Segment Start: Excerpt provided
Part 33

Part 33: (1985 continued)

The March winds had been strong the past few years and the huge, arched, corrugated iron roofs of the Dutch barn opposite us had been warped and loosened to the point where they shrieked and groaned in the night as strong gusts blew across the fields from the north. And when one started rising up and down like a great broken wing the farmer decided to deconstruct it, leaving just eight, black, iron girders sticking out of the ground.  

Without the barn in front of the house Bone Orchard with its ancient apple trees and the fields beyond were now more visible from the upper floor of the house where I spent much more time than I wanted to, writing letters, smoking, watching and waiting… wondering how long all this could all go on for. Something had to happen.  

It didn’t seem like a major event but one thing that did come into my life was a piece of guitar music that Justin created that we all liked a lot.  He said it made him think of the sound of the distant church bells that we could sometimes hear coming across the fields from one of the villages between us and Worcester when the wind was blowing in a certain direction.  

With that in mind, I started thinking of a legend our neighbours had told us. They said that in ancient times there used to be a chapel there in Bone orchard that had a silver bell in it’s bell tower but the chapel had fallen into the ground and the bell was buried there somewhere amongst the roots of the trees.
Segment End: Excerpt provided
Segment Start: Provided records
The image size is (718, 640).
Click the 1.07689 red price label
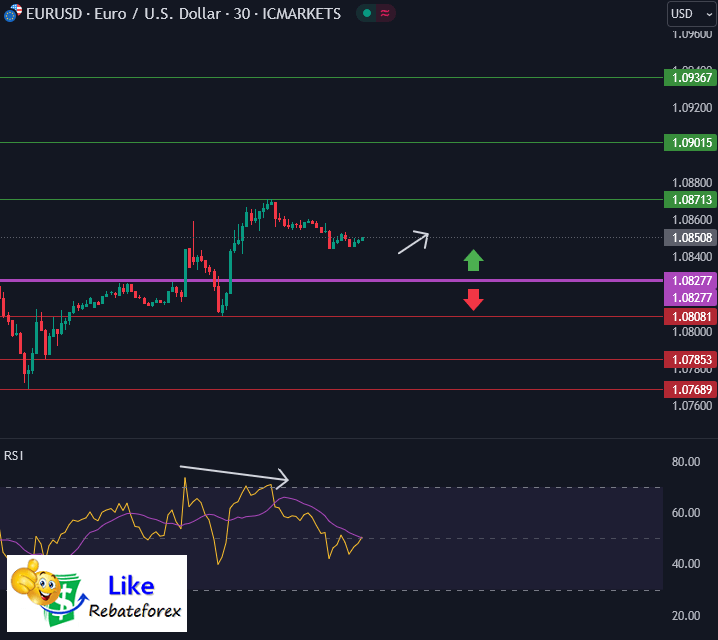689,389

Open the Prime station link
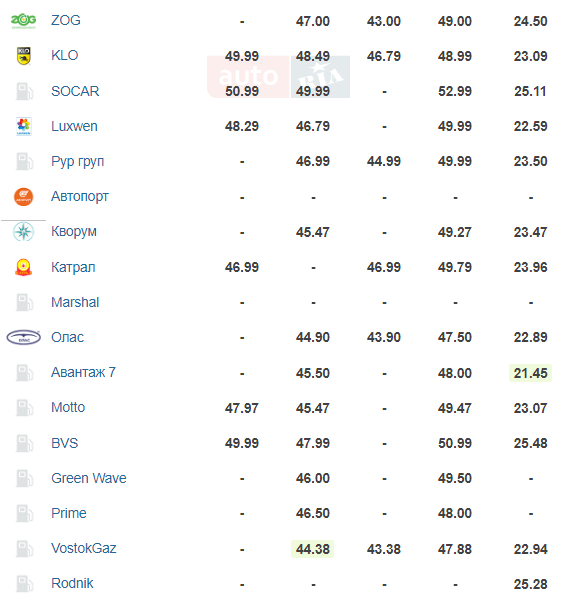click(69, 513)

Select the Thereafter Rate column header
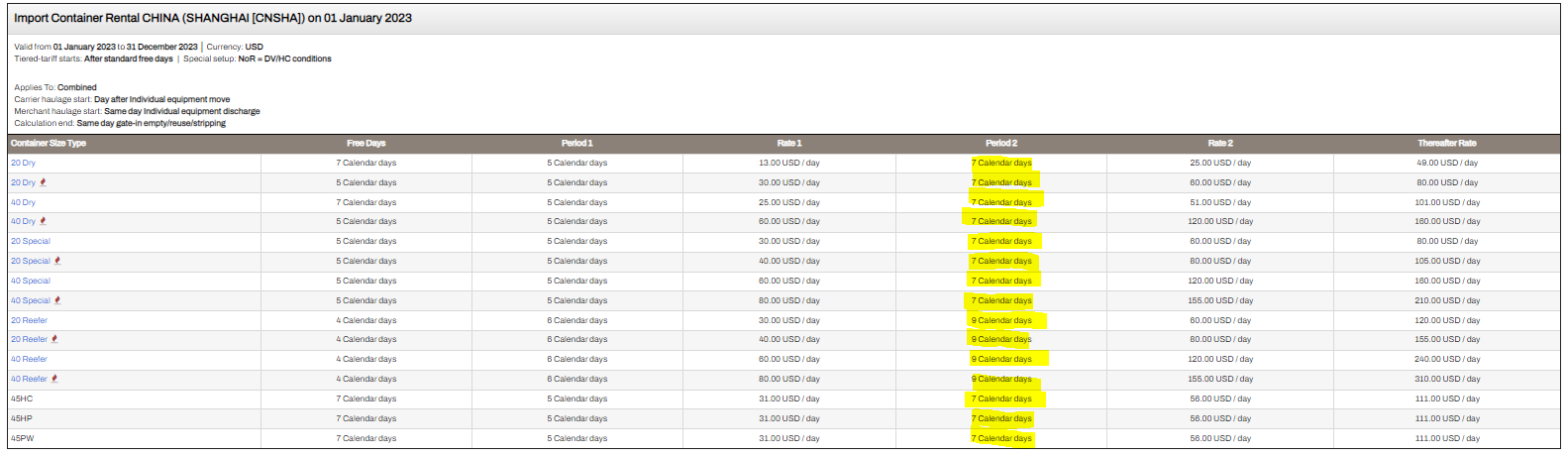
Segment End: Provided records
→ Prompt A:
In the passage about the Dutch barn and Bone Orchard, what was left standing after the farmer took the barn down?
→ Prompt B:
Write the next part of the passage about the Dutch barn and Bone Orchard, picking up after its last sentence.

→ Task output A:
Eight black iron girders sticking out of the ground.

→ Task output B:
When I wasn’t sitting there at the window, thinking about silver bells and beating myself up about ruining our chances of working with the ‘Days in Europe’ tour agency, I continued working at the pig farm. 

Most of the work was feeding and mucking out, but sometimes I helped with other jobs like castrating the young boars. My role was chasing them around a barn, catching one by a back leg then holding it while the farmer swiftly removed it’s balls with a scalpel and thew them to the waiting Rottweiler who would catch them in midair. 
 
We all did whatever work we could get - Steven was working in a record shop in Redditch, while Nick and Justin got some work in Warwick at the county archeological office, mostly drawing ’small finds’ from the various digs that were going on, pot shards and metal objects. 

Our lives were still dominated, almost to the point of obsession, by working on the album, but the business and non creative side of being in a band started to drag us down and we, and our record label sank into a demoralised slump. We were the main band on ‘Reflex Records’ now so when they went on their monthly trips to Rough Trade, in London, for meetings with their ‘label manager’, ‘And Also The Trees’ would be the main topic of discussion. 

The turnover of label managers was frequent and apparently when Chris and Joanne asked the latest one for advice on the next steps AATT could make before the release of our upcoming album, he suggested we should “cheer up” and said that we might want to change our image as “a lot of the new bands now are wearing shorts and colourful Hawaiian shirts… that kinda thing”. 

Chris and Joanne relayed this fantastically inappropriate advice to us with great caution and admirably straight faces. We were predictably horrified and felt like giving up there and then.

The summer came and we had a few days when it got warmer and the sun shone, but it rained a lot. I got extra work on the farm emptying a barn of waterlogged and rotten bales of straw and there was excitement in the archeological office when someone found a human skull in a lake, which was apparently a severed head from the 16th century.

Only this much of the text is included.